Puberty blockers use hormones to pause puberty development and are reversible. 

Hormone therapy helps align a person’s body with their gender identity by giving testosterone hormones to those who were assigned female at birth and giving estrogen hormones to those who were assigned male at birth. This is partially reversible. 

A 2022 study published in JAMA Network Open found access to hormones and puberty blockers for young people ages 13-20 was associated with a 60% lower odds of moderate to severe depression and a 73% lower odds of self-harm or suicidal thoughts compared to youths who didn’t get these medications. 

Transgender athletes

A separate bill to prevent trans athletes from playing Ohio women’s sports was rolled into HB 68 during the summer.
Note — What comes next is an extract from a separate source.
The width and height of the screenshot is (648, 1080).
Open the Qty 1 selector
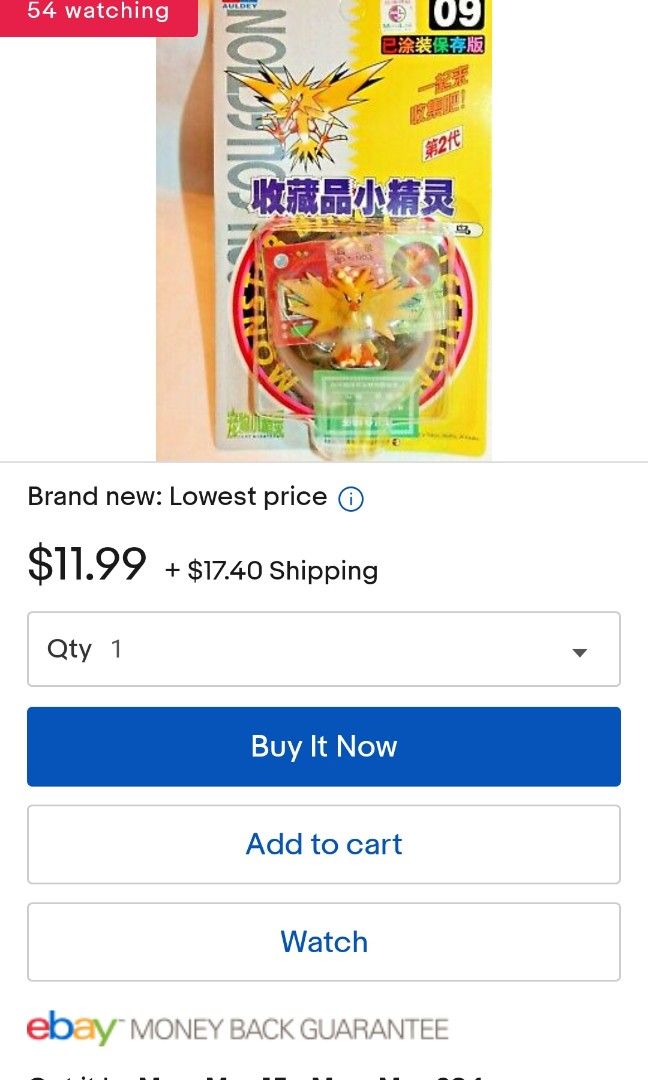[x=324, y=649]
Twenty-three states have passed similar laws in regards to transgender athletes since 2020, according to ESPN.

Currently, if a trans girl wants to play on a team with cis girls in Ohio, she must go through hormone treatments for at least one year or show no physical or  physiological advantages, according to the Ohio High School Athletic Association.

There were only six transgender high school female student athletes in Ohio, the Capital Journal previously reported in the spring.

Reactions to HB 68 override

Human Rights Campaign President Kelley Robinson said the override of HB 68 will harm innocent children.

“Despite the fact that they have no medical training, these politicians believe they know better than parents and transgender youth seeking health care. It’s shameful,” Robinson said in a statement.

Tobacco

DeWine vetoed a bill in January 2023 that would have prevented any city or municipality from regulating smoking, vaping and other e-cigarette usage and sales.

Before the Senate voted to override the tobacco veto, DeWine said a veto override would be horrible for Ohio children.

“I just don’t know how anybody thinks it was a great idea,” DeWine said. “To have more children in the state of Ohio become addicted (to nicotine).”

One out of every five children in Ohio vape, DeWine said.

“It’s the Tutti Frutti and all the other kinds of crazy flavors that masked all nicotine and it gets them addicted,” he said. 

Municipal home rule gives cities and villages in Ohio the constitutional right to certain powers, including establishing laws in accordance with the self-government clause. Cities have the right to make their own policies, as long as it doesn’t get in the way of laws in the Ohio Revised Code.